CodePudding user response:

The issue is that the server needs to fetch the file from the internet, and then pass it on. Except of a redirect (which would look like cross-site traffic).

First write local code to fetch the PDF in a local test application. It could be that you need to use java SE HttpClient.

It just might be you need to fake a browser as agent, and accept cookies, follow a redirect. That all can be tested by a browser's development page looking at the network traffic in detail.

Then test that you can store a file with the PDF response.

And finally wire the code in the spring application, which is very similar on yielding the response. You could start with a dummy response, just writing some hard-coded bytes.
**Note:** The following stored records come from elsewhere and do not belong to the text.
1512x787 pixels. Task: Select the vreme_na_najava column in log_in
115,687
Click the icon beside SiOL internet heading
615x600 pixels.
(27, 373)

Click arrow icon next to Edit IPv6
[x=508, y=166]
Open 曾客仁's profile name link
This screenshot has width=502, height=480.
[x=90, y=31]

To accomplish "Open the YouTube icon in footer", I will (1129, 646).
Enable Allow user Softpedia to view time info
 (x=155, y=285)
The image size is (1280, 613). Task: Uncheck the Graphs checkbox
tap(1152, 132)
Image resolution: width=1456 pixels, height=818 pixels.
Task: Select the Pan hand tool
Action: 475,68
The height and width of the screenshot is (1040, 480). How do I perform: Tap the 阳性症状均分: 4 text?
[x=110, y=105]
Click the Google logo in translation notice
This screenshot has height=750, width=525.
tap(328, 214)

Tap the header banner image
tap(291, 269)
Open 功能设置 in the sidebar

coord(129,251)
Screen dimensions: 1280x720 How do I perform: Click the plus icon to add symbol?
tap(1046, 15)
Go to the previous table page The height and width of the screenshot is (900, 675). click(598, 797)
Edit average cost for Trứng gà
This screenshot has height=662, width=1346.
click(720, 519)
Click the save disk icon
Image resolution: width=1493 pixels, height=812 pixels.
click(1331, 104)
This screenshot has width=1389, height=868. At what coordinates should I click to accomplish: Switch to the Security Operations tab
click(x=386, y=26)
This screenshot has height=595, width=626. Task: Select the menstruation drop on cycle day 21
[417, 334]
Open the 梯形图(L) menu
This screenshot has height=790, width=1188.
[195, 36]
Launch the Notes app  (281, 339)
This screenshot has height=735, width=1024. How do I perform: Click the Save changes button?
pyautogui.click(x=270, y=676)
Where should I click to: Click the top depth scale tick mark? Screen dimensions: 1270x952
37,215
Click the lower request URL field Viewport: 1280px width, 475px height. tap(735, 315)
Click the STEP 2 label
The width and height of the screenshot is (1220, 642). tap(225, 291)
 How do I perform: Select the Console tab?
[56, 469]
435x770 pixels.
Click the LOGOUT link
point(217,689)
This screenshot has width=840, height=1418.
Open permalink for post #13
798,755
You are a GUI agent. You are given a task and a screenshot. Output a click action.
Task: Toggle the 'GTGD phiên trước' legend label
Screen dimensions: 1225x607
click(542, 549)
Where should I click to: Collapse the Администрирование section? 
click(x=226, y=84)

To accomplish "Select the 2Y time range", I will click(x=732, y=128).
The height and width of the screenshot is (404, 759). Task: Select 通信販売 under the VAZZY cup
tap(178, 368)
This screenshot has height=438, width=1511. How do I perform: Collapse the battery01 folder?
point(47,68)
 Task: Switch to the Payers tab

After info in the question

You go wrong in two points:

  • PDFs are binary data, String is Unicode, with per char 2 bytes, requiring a conversion back and forth: the data will be corrupted and the memory usage twice, and it will be slow.

  • String.getBytes(Charset) and new String(byte[], Charset) prevent that the default Charset of the executing PC is used.

  • Keeping the PDF first entirely in memory is not needed. But then you are missing the Content-Length header.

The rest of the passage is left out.